US judge lifts 'morning after' pill age limit
A US federal judge has ordered the government to make the "morning after" pill available over the counter to girls of all ages within 30 days.
Judge Edward Korman said a decision by the US health secretary to limit over-the-counter purchases of the drug to those 17 and older was "capricious".
The reproductive rights group which brought the case called the ruling a victory for women.
A US government lawyer said it was considering legal options.
In Friday's decision, New York Judge Korman struck down the Food and Drug Administration (FDA) rule requiring girls 16 and under to have a prescription for the pill.
He said the FDA's restriction was "arbitrary, capricious and unreasonable".
The Center for Reproductive Rights, which brought the case, argued that there was no scientific proof that girls younger than 17 could not safely use the drug without supervision.
It said that politics had more to do with limiting access to the pill. US social conservatives have argued that widening the pill's availability would promote sexual activity among younger girls.
In 2011, the FDA said it had concluded that the "morning after" pill could be safely used by girls of child-bearing age.
But in an unprecedented move, Health and Human Services Secretary Kathleen Sebelius overruled the agency.
She said there was not enough evidence from all potential ages to support removing over-the-counter restrictions. President Barack Obama said he supported the decision.
In his ruling, Judge Korman criticised the Obama administration's justification, calling it "an excuse to deprive the overwhelming majority of women of their rights to obtain contraceptives without unjustified and burdensome restrictions".

#### [EXERCISE DATA]
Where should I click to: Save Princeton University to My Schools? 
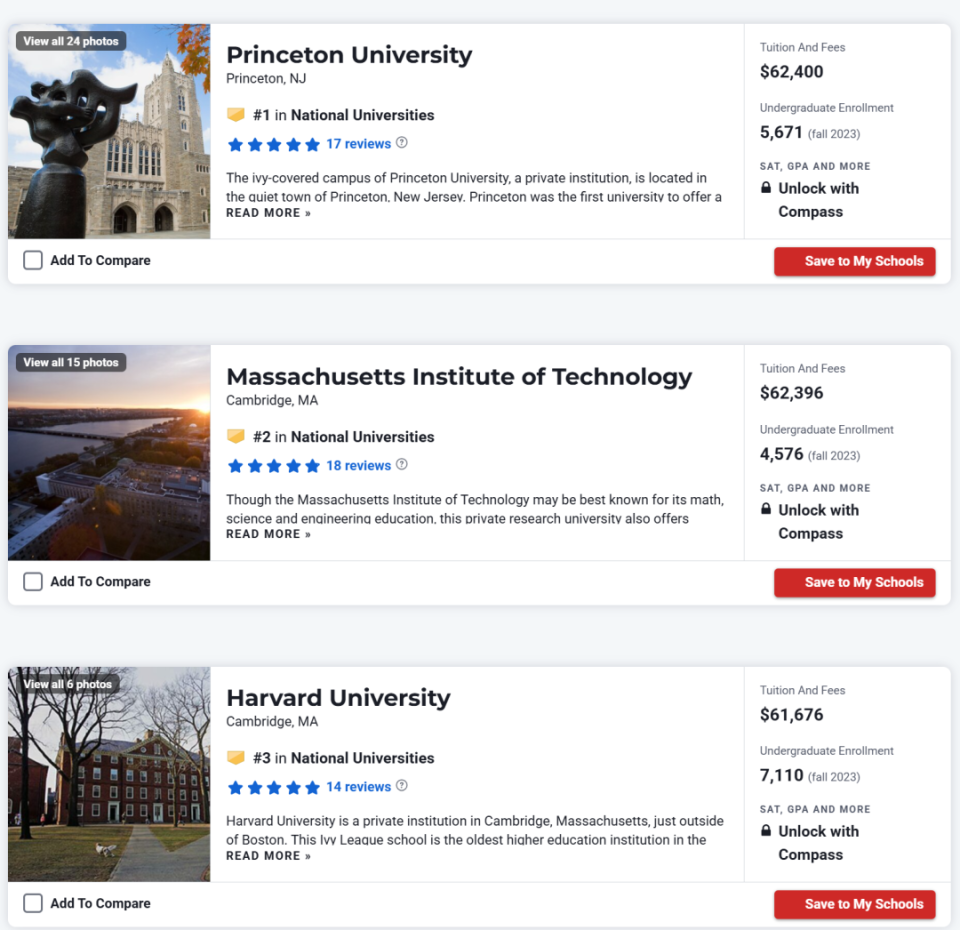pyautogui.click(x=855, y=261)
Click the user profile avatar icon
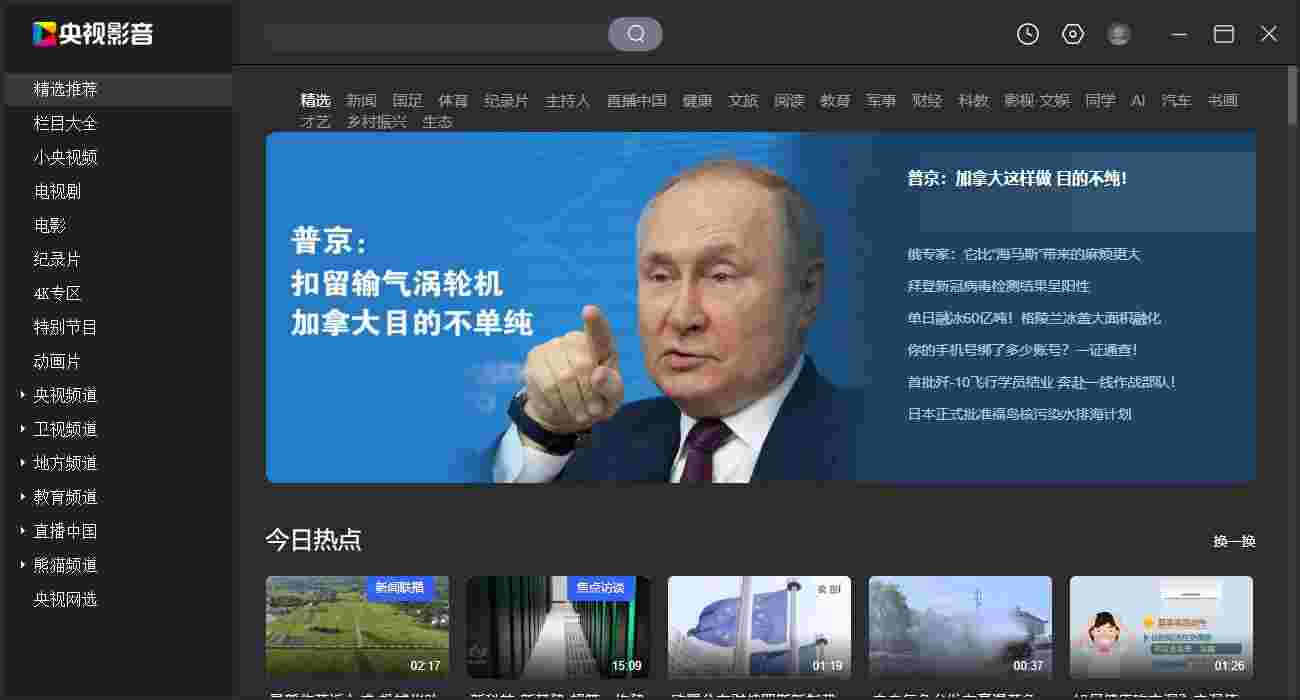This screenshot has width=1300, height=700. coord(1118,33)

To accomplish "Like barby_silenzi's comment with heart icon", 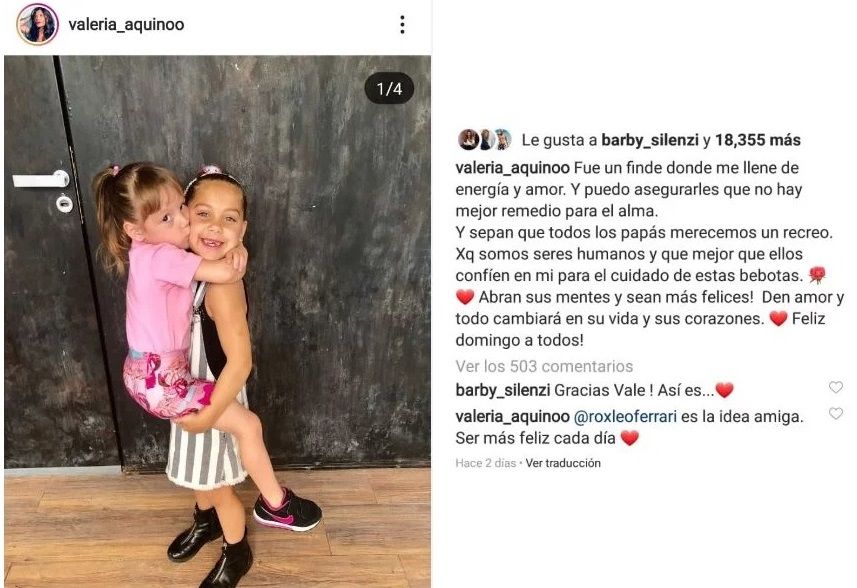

#### [STUDY QUESTIONS]
1. In the article on the morning-after pill ruling, how many days did the judge give the government to make the pill available over the counter to girls of all ages?
2. From the article on the morning-after pill ruling, copy the passage starting at "In Friday's decision, New" and ending at "of child-bearing age.".
The material has nothing to do with the article on the morning-after pill ruling.

#### [RESPONSES BY ITEM NUMBER]
1. 30 days.

2.
In Friday's decision, New York Judge Korman struck down the Food and Drug Administration (FDA) rule requiring girls 16 and under to have a prescription for the pill.
He said the FDA's restriction was "arbitrary, capricious and unreasonable".
The Center for Reproductive Rights, which brought the case, argued that there was no scientific proof that girls younger than 17 could not safely use the drug without supervision.
It said that politics had more to do with limiting access to the pill. US social conservatives have argued that widening the pill's availability would promote sexual activity among younger girls.
In 2011, the FDA said it had concluded that the "morning after" pill could be safely used by girls of child-bearing age.